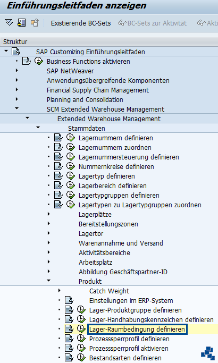Expand the Lagerplätze node
Viewport: 218px width, 363px height.
[x=48, y=214]
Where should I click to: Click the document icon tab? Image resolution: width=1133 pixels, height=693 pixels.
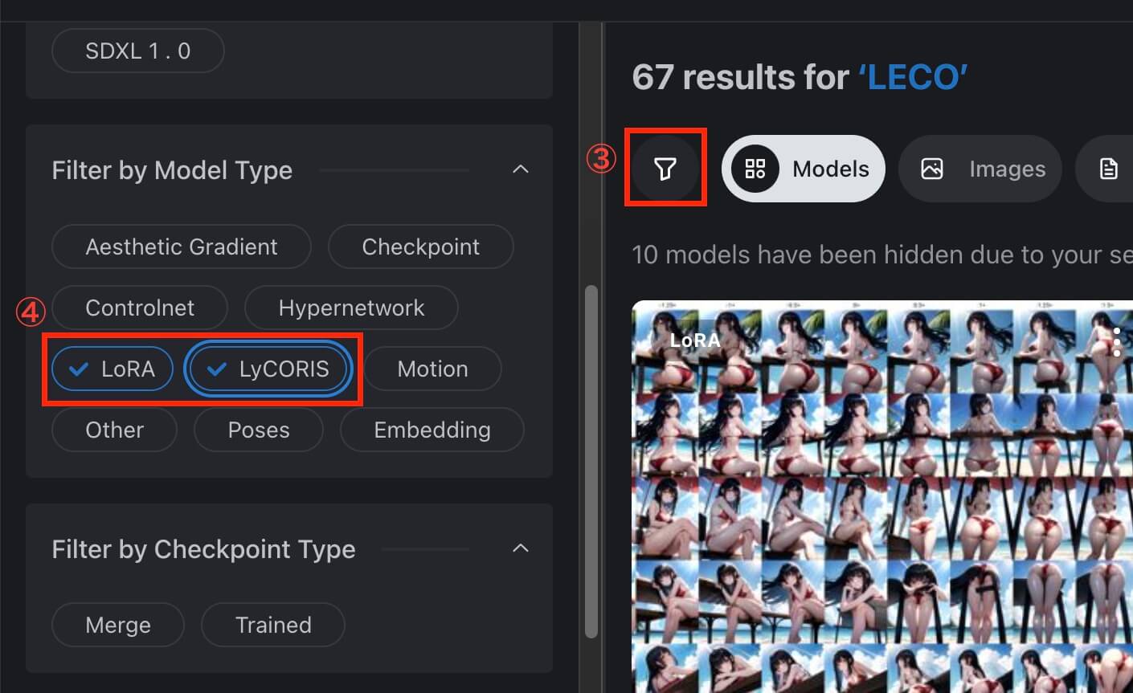(x=1109, y=169)
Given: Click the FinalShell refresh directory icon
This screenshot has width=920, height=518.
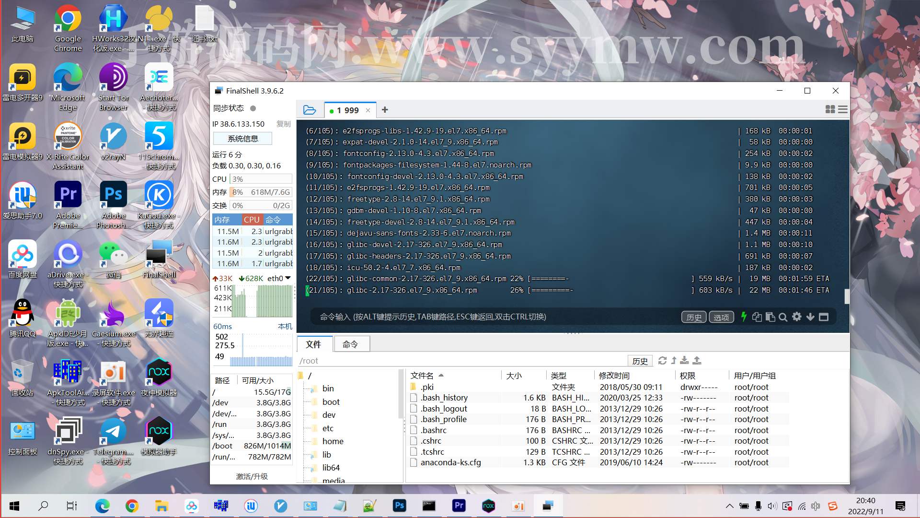Looking at the screenshot, I should click(x=662, y=361).
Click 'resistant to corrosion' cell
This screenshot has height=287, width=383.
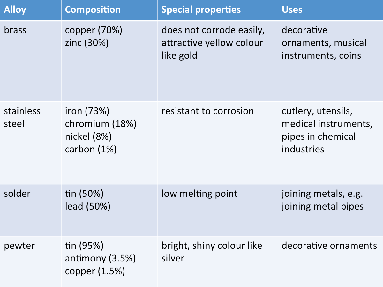(207, 111)
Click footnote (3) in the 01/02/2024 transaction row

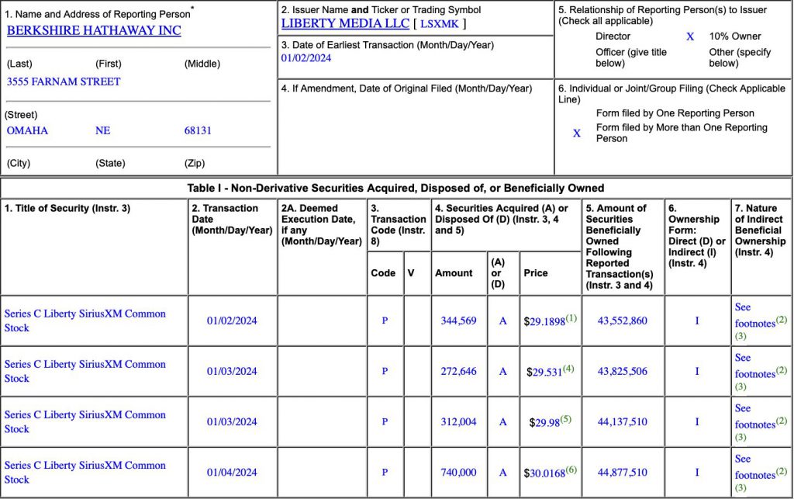pos(740,336)
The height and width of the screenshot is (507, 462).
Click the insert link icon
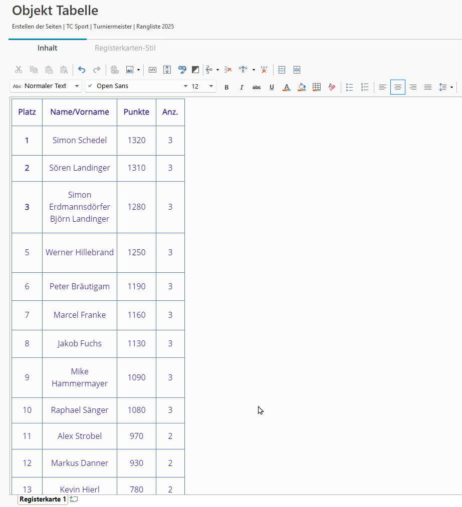coord(114,70)
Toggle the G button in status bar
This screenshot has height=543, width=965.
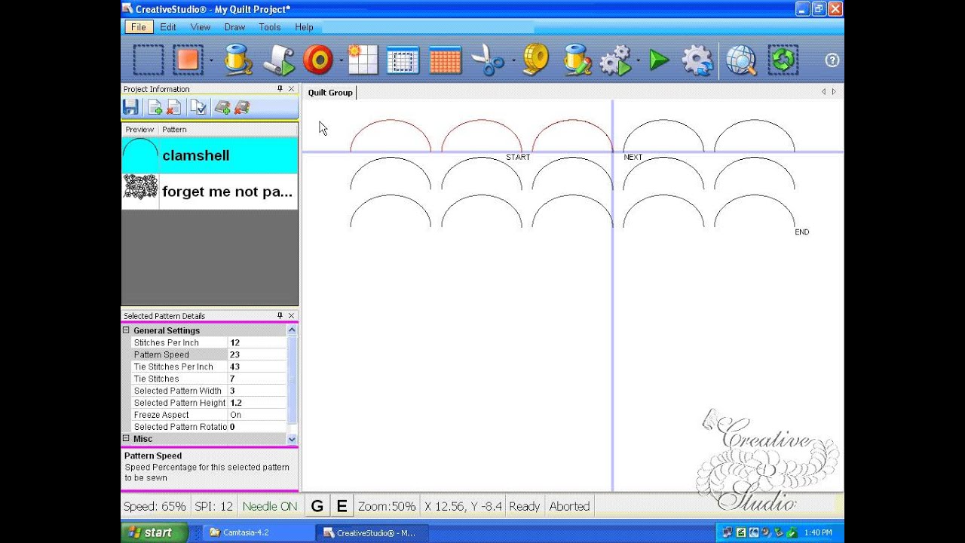[317, 506]
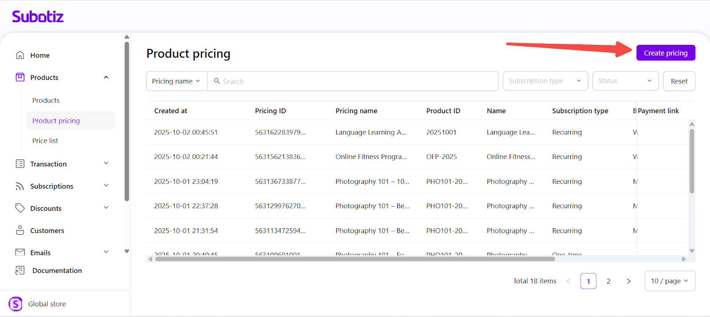Screen dimensions: 710x317
Task: Open Price list in sidebar
Action: pos(45,141)
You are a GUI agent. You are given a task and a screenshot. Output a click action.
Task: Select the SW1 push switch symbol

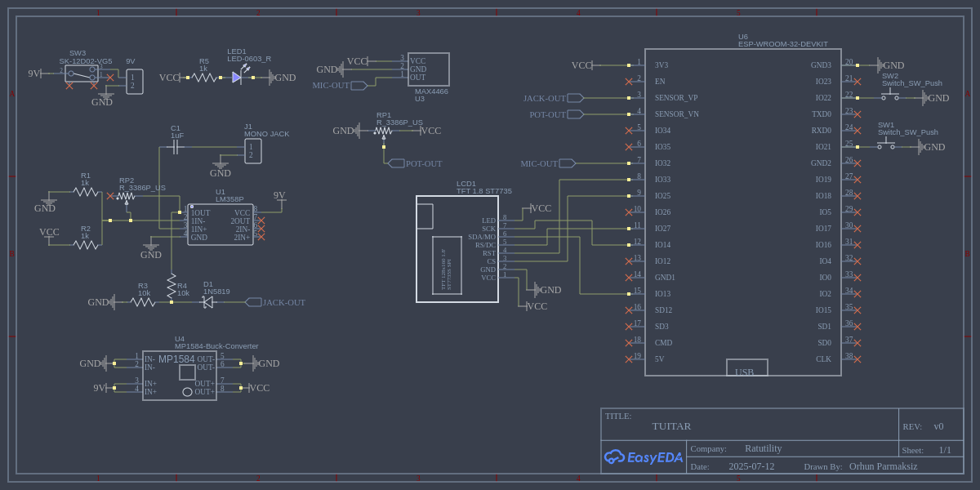(x=885, y=146)
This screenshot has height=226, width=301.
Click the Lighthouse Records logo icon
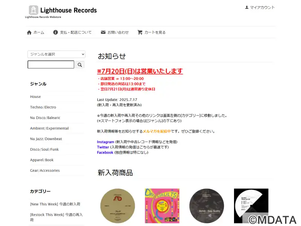coord(33,10)
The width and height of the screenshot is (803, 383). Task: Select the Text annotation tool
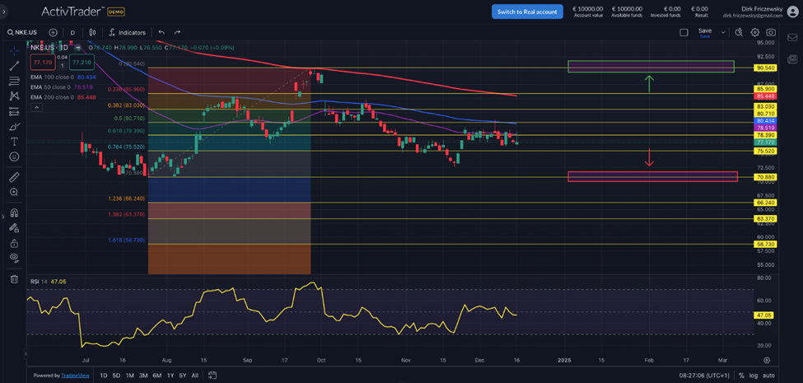pos(14,142)
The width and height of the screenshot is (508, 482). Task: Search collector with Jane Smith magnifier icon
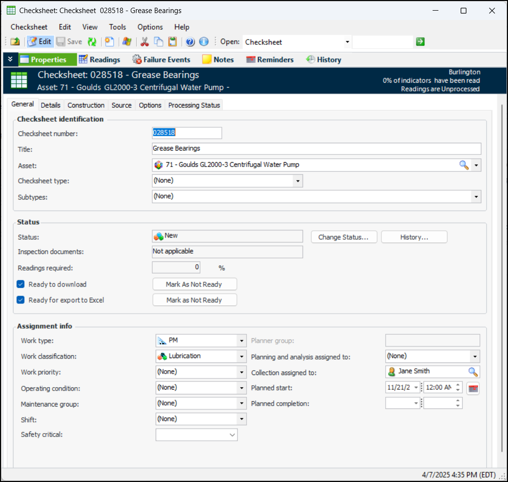point(473,372)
--------
▸ What is expected: When you reach the line that contains "The width and height of the screenshot is (508, 482)." in the records above, copy it and every line after it exactly through the last one, leaving out the pictures.

▸ Answer space:
The width and height of the screenshot is (508, 482). Task: Search collector with Jane Smith magnifier icon
point(473,372)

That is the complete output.